The resulting nominal toxicity threshold (TT), determined graphically at 883 mg prod./L. However, due to the DOC and TCC measurements only 0.11 % of the added test substance persist in the test medium. Thus, the actual TT (which is equivalent to the EC10) must be 0.97 mg prod./L.

Table 2: Extinction after 16 - 20 h in the reference substance and the blank control

Concentration [mg prod./L]	Extinction at 436 nm
	Reference substance	Blank controls
3950.0	0.775	0.855
7900.0	0.695	0.901
15800.0	0.490	0.912
31600.0	0.220	0.903
63200.0	0.057	0.830
		0.810
		0.790
		0.788
		0.803
		0.809
Arithmetic mean		0.840

With respect to the historical test with the reference substance methanol, it can be concluded that the test conditions were optimal and the results are valid.

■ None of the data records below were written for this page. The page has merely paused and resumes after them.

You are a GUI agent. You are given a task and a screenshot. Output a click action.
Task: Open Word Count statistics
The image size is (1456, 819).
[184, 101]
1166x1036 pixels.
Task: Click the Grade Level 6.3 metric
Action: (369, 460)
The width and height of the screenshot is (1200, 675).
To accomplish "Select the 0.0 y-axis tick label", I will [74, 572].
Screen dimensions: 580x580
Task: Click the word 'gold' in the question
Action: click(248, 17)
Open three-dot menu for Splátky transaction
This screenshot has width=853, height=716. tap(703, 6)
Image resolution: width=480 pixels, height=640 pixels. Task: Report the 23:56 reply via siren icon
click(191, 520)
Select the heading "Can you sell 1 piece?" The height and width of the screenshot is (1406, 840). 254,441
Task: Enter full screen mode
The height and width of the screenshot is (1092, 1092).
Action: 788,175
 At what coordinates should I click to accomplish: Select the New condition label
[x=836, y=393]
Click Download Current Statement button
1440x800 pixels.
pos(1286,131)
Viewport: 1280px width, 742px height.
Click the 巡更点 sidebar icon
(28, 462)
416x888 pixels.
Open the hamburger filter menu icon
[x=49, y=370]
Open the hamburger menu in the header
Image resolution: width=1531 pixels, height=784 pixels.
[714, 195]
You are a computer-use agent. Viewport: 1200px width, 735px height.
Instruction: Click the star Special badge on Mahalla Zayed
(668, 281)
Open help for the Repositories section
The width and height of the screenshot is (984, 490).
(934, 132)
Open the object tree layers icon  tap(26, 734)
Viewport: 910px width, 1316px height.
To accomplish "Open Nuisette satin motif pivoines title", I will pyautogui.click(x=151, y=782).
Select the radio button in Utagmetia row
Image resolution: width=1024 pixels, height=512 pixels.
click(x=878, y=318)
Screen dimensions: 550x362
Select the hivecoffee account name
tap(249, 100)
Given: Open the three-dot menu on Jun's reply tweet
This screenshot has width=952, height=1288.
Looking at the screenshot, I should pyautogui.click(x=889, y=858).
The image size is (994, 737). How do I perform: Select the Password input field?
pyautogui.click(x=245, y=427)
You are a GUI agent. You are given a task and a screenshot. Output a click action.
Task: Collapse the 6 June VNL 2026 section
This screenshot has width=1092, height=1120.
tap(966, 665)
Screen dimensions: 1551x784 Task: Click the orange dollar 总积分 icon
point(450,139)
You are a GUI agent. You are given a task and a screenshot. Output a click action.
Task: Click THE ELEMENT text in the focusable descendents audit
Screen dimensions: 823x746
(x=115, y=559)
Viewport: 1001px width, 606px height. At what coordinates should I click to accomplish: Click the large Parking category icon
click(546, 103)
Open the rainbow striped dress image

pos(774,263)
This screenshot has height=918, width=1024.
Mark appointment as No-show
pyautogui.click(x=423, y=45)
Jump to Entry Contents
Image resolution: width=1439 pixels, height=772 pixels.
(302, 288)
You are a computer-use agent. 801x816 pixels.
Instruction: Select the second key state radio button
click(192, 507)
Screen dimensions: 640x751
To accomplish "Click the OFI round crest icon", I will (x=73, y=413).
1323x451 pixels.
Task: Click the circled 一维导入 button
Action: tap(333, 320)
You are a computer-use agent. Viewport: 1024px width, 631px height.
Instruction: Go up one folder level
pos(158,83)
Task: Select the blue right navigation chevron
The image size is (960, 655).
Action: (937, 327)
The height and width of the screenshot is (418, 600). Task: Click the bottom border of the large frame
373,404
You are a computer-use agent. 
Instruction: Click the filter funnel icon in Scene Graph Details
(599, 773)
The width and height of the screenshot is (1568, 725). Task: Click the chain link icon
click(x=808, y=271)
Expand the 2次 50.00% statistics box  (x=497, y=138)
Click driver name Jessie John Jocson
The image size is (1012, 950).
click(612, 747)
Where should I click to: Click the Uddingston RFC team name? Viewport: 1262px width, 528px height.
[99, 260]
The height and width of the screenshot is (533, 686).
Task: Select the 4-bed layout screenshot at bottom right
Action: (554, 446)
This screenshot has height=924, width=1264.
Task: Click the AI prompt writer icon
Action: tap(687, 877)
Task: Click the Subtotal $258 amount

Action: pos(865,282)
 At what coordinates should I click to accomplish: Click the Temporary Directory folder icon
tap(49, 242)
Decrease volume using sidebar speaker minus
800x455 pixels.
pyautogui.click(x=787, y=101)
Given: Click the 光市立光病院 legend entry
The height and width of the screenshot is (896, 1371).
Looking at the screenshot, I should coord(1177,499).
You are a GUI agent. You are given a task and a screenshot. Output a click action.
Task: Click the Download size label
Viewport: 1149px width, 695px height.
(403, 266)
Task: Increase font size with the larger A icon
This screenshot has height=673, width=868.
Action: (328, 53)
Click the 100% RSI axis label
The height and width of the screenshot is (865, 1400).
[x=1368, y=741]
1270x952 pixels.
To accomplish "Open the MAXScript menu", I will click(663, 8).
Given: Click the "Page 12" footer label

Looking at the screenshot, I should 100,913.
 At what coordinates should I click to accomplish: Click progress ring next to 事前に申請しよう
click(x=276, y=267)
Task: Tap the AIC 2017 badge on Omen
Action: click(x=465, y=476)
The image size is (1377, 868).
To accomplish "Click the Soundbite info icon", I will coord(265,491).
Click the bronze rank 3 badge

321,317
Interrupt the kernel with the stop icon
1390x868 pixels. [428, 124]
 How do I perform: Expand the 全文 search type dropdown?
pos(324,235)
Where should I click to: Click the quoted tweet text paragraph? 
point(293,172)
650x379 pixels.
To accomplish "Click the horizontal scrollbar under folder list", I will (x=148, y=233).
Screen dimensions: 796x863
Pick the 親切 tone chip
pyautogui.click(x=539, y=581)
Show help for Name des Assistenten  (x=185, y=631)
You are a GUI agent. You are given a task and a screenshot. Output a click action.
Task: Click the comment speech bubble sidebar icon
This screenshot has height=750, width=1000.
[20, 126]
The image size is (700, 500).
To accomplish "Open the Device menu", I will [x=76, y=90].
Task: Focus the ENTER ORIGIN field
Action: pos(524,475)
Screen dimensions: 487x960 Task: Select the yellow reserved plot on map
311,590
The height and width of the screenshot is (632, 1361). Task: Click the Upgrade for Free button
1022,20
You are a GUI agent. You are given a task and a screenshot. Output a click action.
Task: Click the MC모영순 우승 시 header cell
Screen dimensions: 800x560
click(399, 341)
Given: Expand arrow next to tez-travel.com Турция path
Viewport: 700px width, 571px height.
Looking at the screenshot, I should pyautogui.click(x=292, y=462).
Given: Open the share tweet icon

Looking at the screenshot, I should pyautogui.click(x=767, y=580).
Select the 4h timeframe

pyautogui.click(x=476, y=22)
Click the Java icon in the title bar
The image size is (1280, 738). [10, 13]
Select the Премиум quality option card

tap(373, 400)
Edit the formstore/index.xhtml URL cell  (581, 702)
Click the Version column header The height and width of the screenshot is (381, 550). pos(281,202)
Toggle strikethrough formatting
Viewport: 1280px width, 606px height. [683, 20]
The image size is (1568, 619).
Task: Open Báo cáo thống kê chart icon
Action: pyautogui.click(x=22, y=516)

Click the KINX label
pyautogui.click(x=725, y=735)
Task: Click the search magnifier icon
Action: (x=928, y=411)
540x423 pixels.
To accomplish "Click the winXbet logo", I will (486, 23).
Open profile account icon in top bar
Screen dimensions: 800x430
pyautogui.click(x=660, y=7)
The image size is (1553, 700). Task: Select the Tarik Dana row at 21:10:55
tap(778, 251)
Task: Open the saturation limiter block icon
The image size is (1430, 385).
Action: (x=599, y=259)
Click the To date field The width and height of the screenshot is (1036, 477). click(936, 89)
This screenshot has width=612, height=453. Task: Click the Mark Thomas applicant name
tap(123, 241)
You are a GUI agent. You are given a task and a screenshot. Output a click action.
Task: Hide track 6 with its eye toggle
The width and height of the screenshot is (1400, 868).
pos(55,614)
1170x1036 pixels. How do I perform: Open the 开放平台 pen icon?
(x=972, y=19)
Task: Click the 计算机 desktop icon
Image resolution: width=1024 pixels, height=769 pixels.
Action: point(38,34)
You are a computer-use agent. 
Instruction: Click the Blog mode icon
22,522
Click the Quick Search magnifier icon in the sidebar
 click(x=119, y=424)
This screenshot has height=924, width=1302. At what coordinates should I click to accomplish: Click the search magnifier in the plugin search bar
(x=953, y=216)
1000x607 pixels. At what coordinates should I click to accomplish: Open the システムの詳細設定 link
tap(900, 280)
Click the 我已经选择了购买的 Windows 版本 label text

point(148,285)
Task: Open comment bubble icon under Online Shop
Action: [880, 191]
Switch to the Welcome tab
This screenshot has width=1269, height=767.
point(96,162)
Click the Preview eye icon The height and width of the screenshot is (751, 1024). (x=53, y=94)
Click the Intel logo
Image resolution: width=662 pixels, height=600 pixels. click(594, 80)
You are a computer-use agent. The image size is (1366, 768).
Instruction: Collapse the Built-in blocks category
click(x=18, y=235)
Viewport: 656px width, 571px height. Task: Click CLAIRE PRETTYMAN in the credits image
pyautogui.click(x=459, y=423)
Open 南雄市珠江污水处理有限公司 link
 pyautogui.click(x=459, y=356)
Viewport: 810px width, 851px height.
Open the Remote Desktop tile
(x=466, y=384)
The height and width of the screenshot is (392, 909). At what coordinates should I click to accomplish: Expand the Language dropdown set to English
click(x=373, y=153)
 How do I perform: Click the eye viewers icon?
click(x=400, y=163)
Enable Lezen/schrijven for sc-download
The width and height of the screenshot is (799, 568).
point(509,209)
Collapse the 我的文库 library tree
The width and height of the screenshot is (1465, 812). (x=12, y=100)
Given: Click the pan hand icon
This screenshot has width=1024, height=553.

Description of key information

No toxic effects on microorganisms were observed up to the limit of water solubililty, no PNEC is derived. 

Key value for chemical safety assessment

Additional information

Within the fatty acid category studies describing the toxicity of fatty acids to Pseudomonas putida are available. For the mixture under discussion read-across is performed to a study conducted with stearic acid C18 (CAS 57 -11 -4). The cell multiplication inhibition test was conducted following GLP-requirements. The used method in the test was similar to the ISO guideline 10712. In the study an EC10 (18 h) of 883 mg/L (nominal) (Coenen, 1989) was reported. Concluding from the results of this study the considered mixture is regarded to be not toxic to microorganisms. As no toxic effects on microorganisms were observed up to the limit of water solubililty, no PNEC is derived.